Evolv's evaluation is based on a series of targeted questions. "The overall objective of the application is not only to reduce our overall attrition but improve the survivability with an employee within the organization,” said Rae. A longer tenure improves the employee’s productivity and higher productivity leads to better customer experience and satisfaction. 

The program also allows Transcom to continue to mine data on its employees post-hire. The program improves as more data is gathered and provides insight on where the company can improve.

There are potential downsides to these types of applications: "A lot of these big data approaches are mysterious. So they are black box. Skills go in one side, or test results, or game play, and out the other side comes some yes, no, red light, green light whether they should hire a candidate. That destroys a lot of nuance that makes hiring important. It creates opportunities for new kinds of biases," said Mollick.
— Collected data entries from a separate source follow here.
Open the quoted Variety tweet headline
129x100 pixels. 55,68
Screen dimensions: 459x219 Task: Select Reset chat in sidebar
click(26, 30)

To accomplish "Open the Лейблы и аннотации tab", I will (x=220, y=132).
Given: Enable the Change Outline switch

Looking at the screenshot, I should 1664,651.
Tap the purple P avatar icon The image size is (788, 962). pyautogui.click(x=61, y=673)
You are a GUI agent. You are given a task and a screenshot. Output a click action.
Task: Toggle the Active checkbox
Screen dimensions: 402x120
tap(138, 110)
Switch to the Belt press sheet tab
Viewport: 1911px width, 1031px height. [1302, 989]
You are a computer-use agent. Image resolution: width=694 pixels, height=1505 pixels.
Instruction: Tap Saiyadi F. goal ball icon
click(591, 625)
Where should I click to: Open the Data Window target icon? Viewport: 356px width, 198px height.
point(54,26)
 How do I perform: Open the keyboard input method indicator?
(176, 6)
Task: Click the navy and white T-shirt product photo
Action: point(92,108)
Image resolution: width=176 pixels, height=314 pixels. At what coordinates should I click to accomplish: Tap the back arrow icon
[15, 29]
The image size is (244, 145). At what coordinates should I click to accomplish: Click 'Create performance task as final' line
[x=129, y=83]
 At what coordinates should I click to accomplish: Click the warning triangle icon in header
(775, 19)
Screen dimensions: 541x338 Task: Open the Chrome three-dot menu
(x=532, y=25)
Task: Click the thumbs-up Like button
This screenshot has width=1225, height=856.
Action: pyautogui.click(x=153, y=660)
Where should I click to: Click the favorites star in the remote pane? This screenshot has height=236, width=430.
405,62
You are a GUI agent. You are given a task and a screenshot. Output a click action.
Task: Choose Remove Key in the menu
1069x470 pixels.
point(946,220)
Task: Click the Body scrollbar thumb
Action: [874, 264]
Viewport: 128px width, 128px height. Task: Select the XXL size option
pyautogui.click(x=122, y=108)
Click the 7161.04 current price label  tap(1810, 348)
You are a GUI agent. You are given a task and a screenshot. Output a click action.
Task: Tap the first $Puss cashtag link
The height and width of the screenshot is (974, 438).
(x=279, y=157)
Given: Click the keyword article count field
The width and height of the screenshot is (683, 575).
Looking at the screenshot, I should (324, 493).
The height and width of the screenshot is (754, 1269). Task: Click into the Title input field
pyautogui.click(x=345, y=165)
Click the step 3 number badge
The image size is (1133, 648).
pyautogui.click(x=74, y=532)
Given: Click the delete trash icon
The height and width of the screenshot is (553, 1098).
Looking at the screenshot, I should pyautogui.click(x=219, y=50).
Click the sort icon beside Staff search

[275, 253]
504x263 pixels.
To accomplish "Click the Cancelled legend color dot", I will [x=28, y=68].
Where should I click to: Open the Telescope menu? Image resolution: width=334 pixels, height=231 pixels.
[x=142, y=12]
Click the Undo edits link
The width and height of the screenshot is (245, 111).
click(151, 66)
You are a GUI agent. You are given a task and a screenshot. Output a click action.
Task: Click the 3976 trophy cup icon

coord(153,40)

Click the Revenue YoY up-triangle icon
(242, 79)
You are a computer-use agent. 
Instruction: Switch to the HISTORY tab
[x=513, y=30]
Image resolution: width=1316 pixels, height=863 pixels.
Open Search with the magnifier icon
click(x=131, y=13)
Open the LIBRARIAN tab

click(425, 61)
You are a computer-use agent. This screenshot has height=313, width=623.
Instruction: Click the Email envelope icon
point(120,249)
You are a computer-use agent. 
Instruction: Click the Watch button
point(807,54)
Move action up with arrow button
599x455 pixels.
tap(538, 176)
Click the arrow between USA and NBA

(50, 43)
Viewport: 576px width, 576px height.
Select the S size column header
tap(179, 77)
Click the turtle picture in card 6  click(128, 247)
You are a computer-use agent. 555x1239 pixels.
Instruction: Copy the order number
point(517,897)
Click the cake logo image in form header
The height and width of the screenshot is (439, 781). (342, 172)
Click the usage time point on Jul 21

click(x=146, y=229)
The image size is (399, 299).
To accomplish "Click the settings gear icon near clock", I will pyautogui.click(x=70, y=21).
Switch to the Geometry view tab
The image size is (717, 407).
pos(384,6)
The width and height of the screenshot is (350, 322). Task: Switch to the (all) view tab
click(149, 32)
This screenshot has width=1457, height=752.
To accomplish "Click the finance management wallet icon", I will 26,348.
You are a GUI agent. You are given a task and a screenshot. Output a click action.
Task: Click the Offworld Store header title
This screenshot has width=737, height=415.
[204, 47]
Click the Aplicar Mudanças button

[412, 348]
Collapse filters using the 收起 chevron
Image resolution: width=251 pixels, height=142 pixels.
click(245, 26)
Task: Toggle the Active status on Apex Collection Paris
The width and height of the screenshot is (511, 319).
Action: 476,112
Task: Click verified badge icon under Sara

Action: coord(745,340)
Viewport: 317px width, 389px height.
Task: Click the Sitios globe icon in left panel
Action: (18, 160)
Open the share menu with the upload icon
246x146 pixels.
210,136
Additionally, applicants for senior roles could balk at the idea of playing videos games, said one executive recruiter. 

But for a new generation of workers, a generation that could make up 75 percent of the workforce by 2030, it could be a perfect fit. Dr. Kenneth Egol, director of the Orthopedic Residency Training Program at NYU Langone Medical Center piloted Knack's Wasabi Waiter to test whether it would be useful in selecting candidates for the highly competitive program. He's undecided on whether or not he'll use the application in the future but he sees a potential for video games in recruiting.

"I think the millennial generation, who are the physicians of the future now, they are into this and they are very adept at it. It's part of their natural state of being.  A tool like this, if it works out, is not only beneficial to the people who use it but it’s also looked at positively by the applicants because they see it as fun and something that they could probably do well at."